■ **Given problem a**: In the forum post on Kenpo weapons techniques, what training does the writer suggest for someone who wants weapons training?
--- begin Text passage ---
# Kenpo Weapons Techniques



## Atlanta-Kenpo

What the heck is going on with all this horrible Kenpo weapons stuff?

NOW I KNOW I AM GONNA GET A BUNCH OF E MAILS SAYING THAT SO AND SO HAS DEVELOPED THIS AND THAT AND IT WORKS AND IT IS THE LATEST AND GREATEST THING. GM SO AND SO IS A EXPERT KNIFE/STICK FIGHTER AND PROFESSOR X OR Y JUST DEVELOPED MORE LANCE TECHNIQUES TO DEAL WITH THIS AND THAT.  FORM 6, 7 & 8 ARE ALL WEAPONS FORMS AND THAT TEACHES BLAH BLAH BLAH

HOG WASH

THE KENPO WEAPONS TECHNIQUES ARE MOSTLY CATORGY COMPLETION AND SOME BASIC IDEAS.  THAT IS IT!!!!! 

KENPO IS A KICK BUTT EMPTY HANDS SELF DEFENSE ART!!!
NOT A WEAPONS ART!!!!
NOT A GRAPPLING ART!!!!!

HOLY COW PEOPLE

WHAT THE HECK!

If you want ground work go get trained in wrestling, judo or bjj.

If you want weapons training get some FMA training..

Don't try to fit a square peg in a round hole.


Just my thoughts.
--- end Text passage ---
--- begin Records shown ---
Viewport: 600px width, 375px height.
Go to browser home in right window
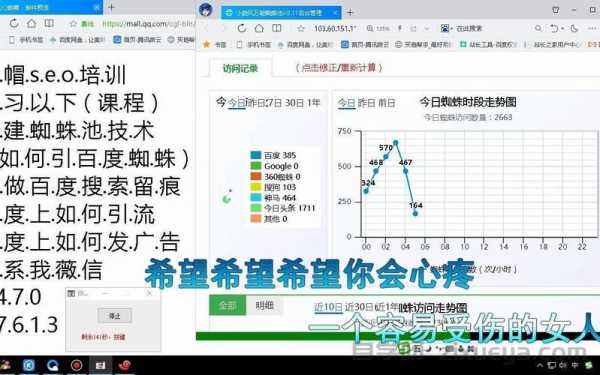pos(259,28)
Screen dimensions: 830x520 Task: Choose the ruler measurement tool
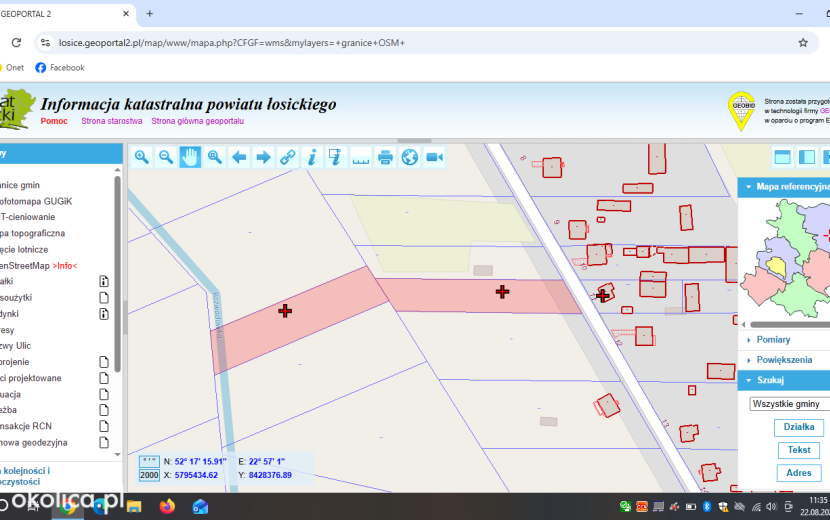360,157
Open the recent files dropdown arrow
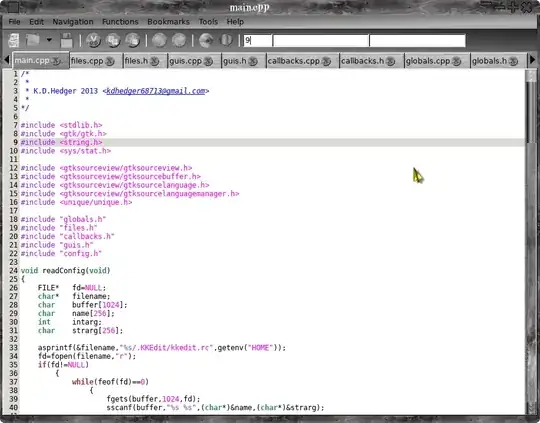This screenshot has width=540, height=423. click(50, 40)
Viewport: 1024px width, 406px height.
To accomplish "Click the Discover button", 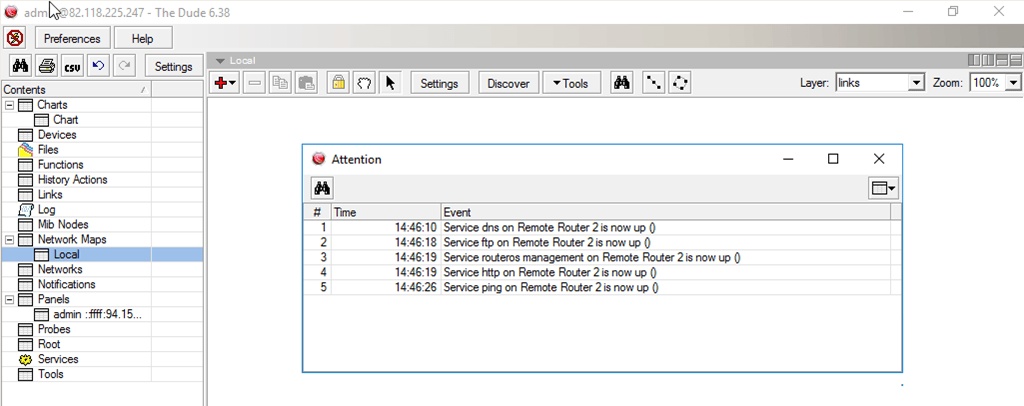I will coord(508,84).
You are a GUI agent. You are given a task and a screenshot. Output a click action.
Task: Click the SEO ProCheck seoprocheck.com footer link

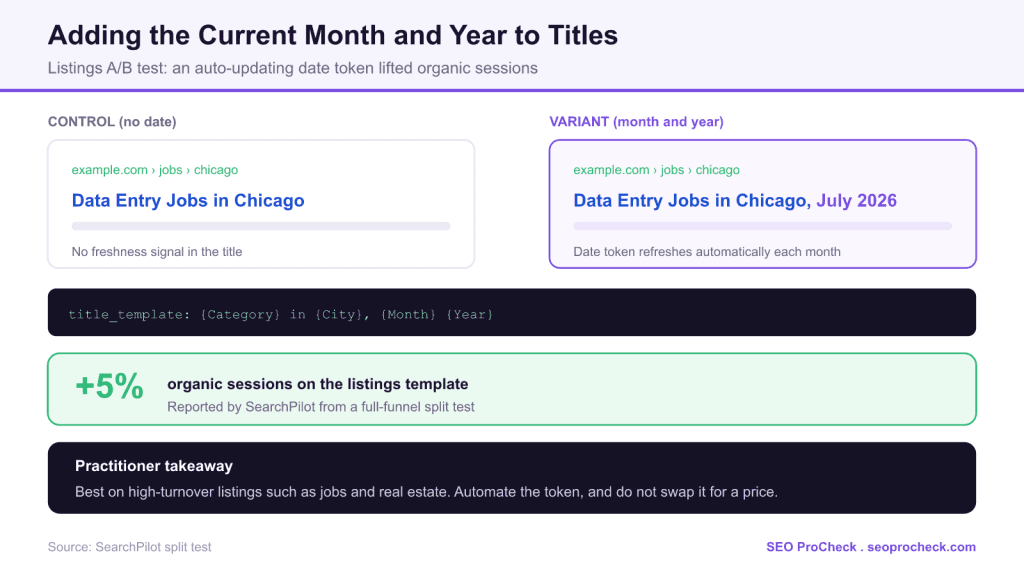(871, 547)
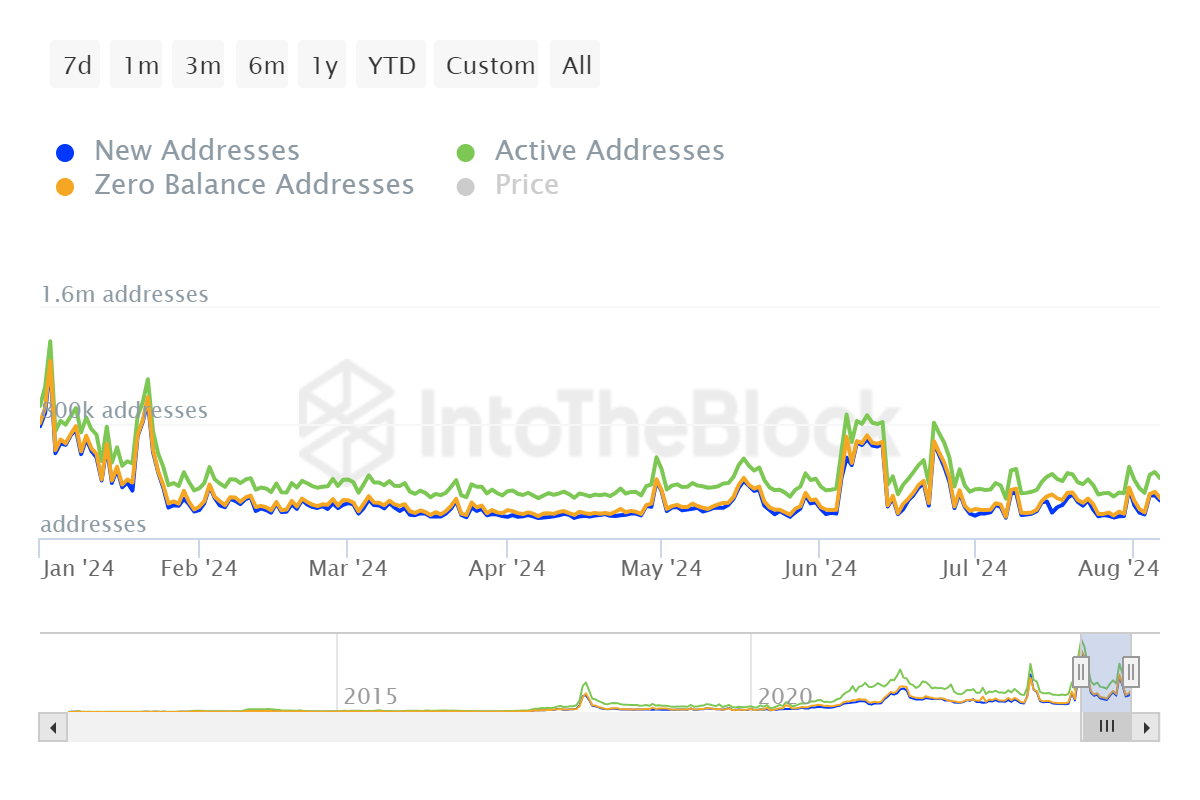Toggle the green Active Addresses dot
The image size is (1200, 800).
click(x=465, y=153)
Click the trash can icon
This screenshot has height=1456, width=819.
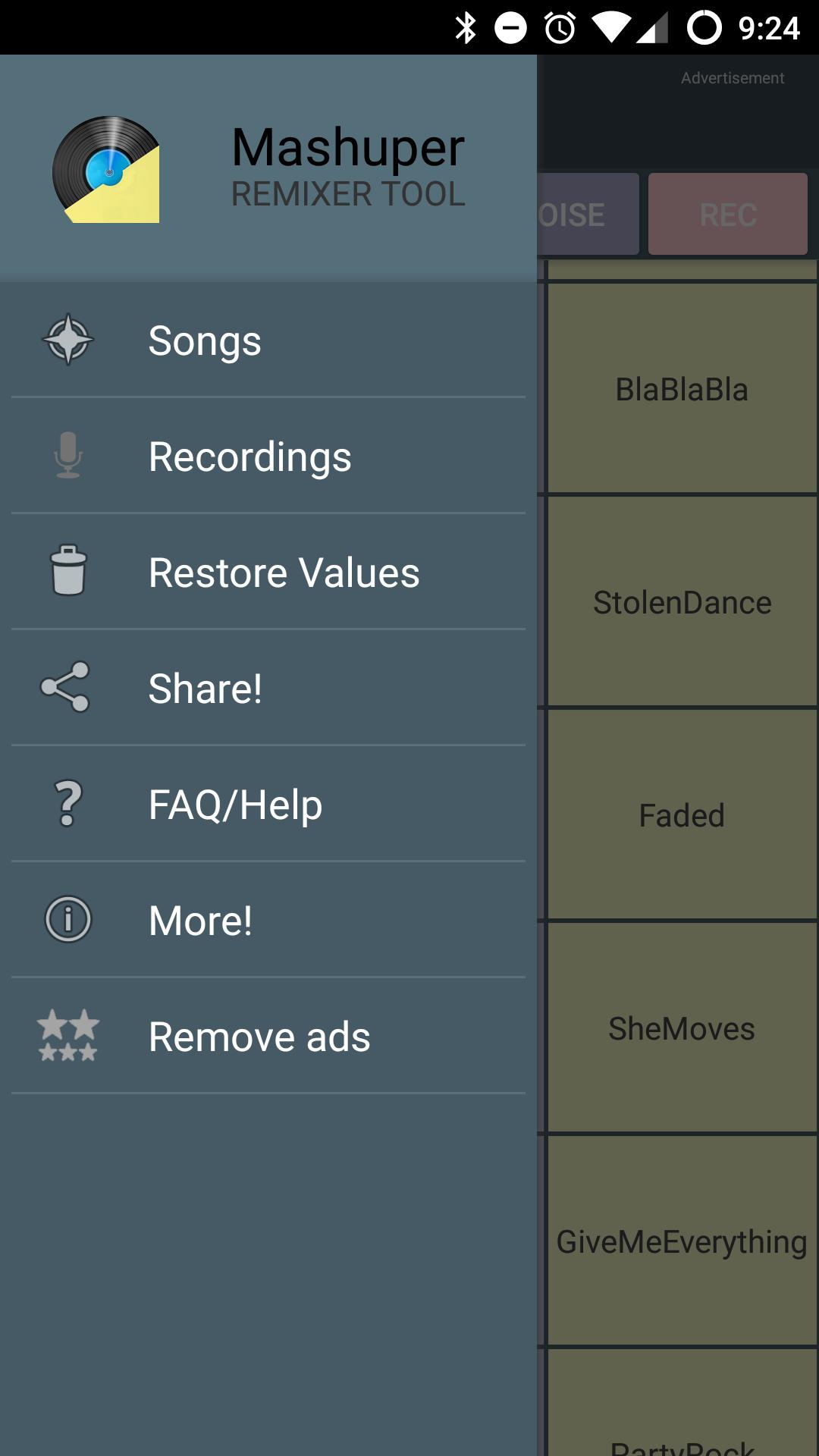[68, 570]
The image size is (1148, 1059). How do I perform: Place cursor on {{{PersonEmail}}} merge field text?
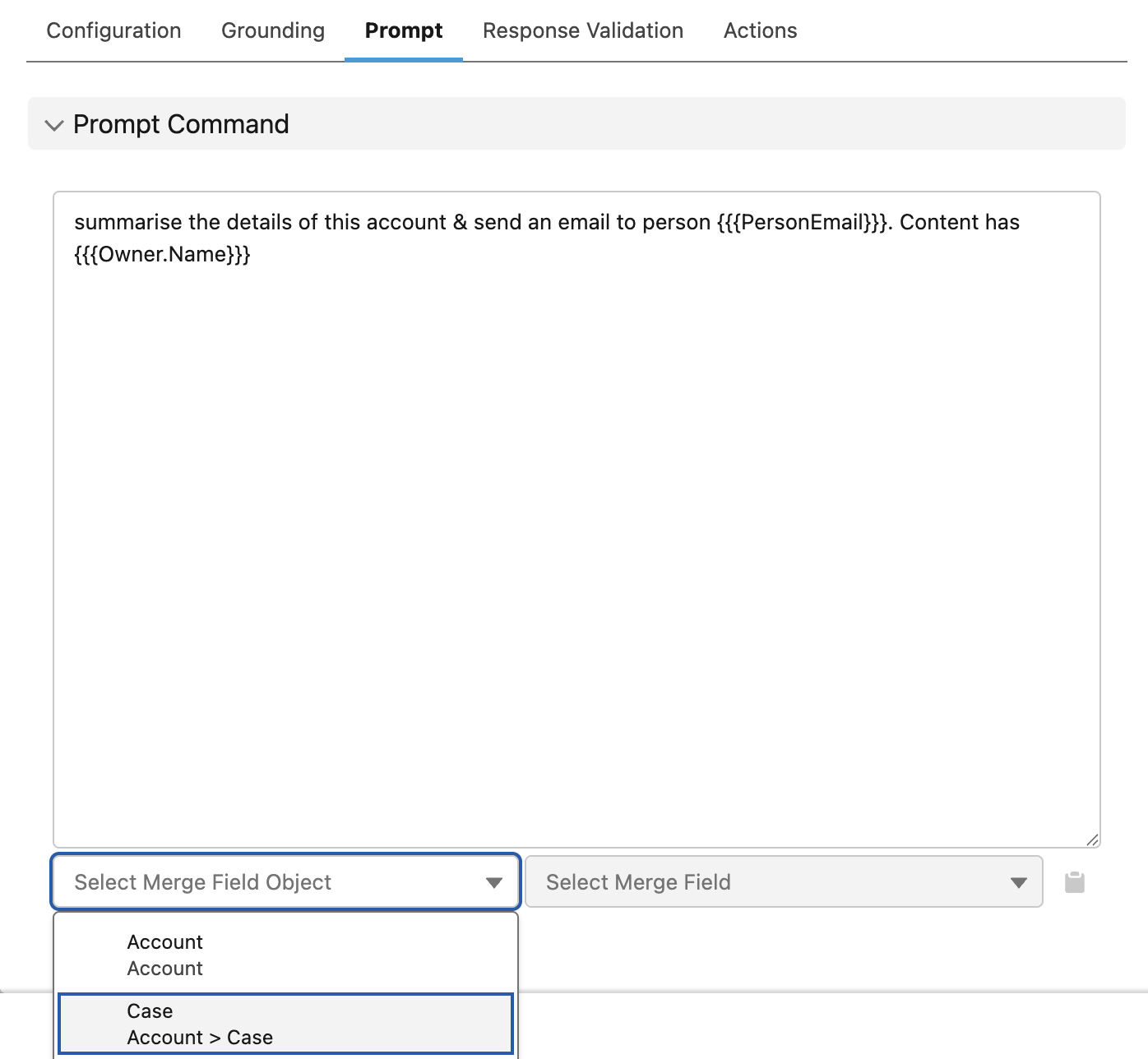(803, 223)
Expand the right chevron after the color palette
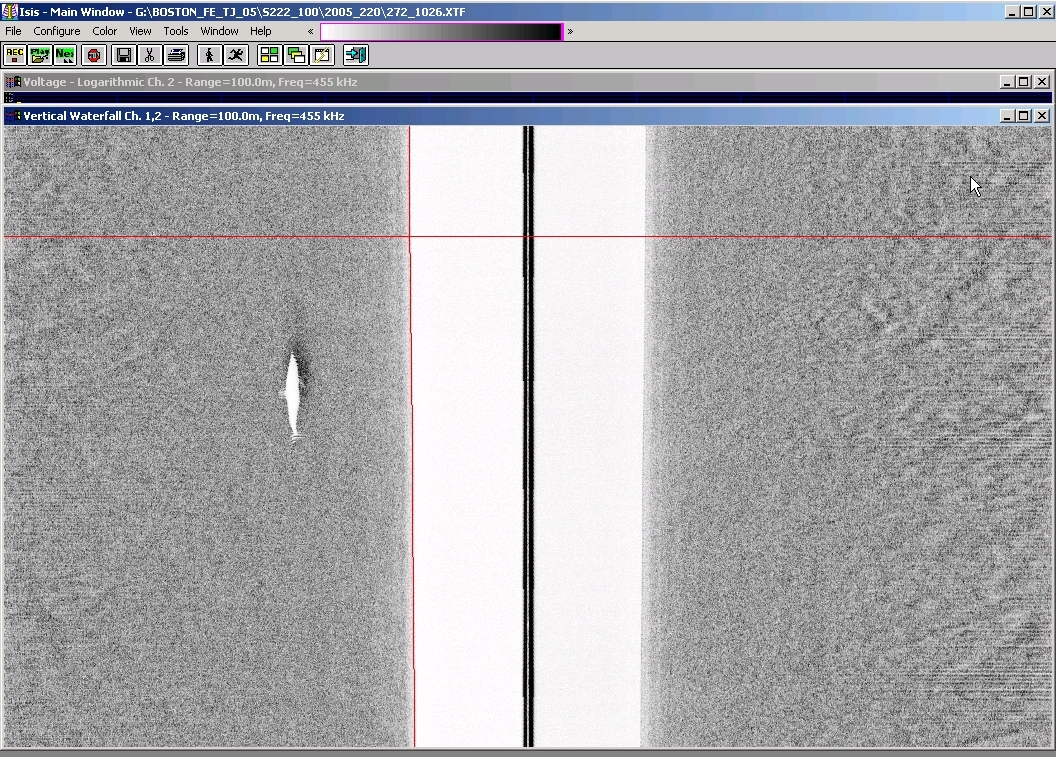 click(x=568, y=31)

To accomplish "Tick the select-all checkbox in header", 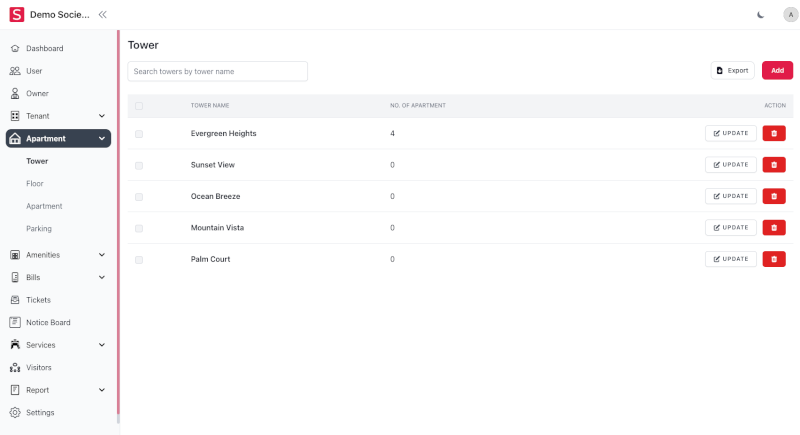I will click(139, 106).
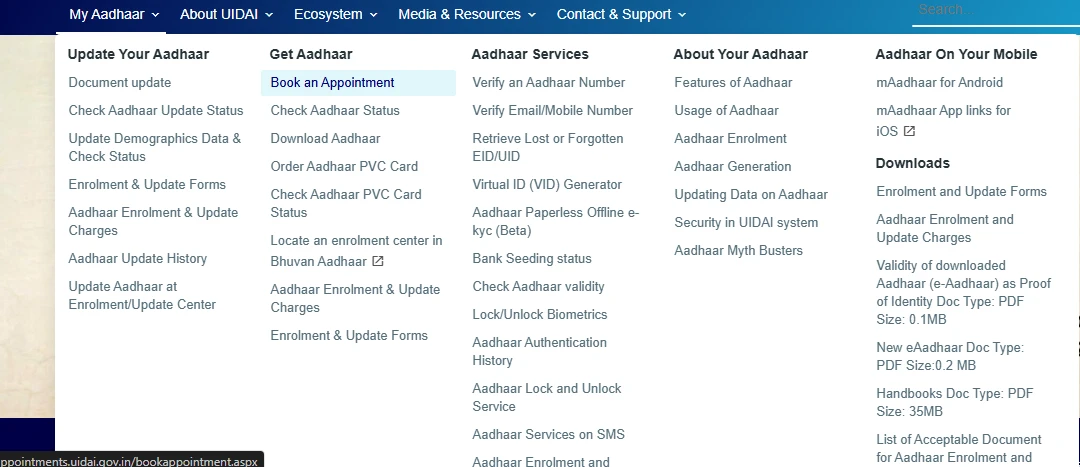
Task: Open Aadhaar Myth Busters link
Action: pyautogui.click(x=738, y=251)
--- end Records shown ---
■ **Given problem b**: Please transcribe the rows word for word, from the one that contains "Screen dimensions: 830x520" through the one that contains "This screenshot has width=540, height=423.". Leave the pictures out of your answer.

■ **Task output a**: FMA training

■ **Task output b**:
Screen dimensions: 830x520 Task: Choose the ruler measurement tool
360,157
Open the recent files dropdown arrow
This screenshot has width=540, height=423. click(50, 40)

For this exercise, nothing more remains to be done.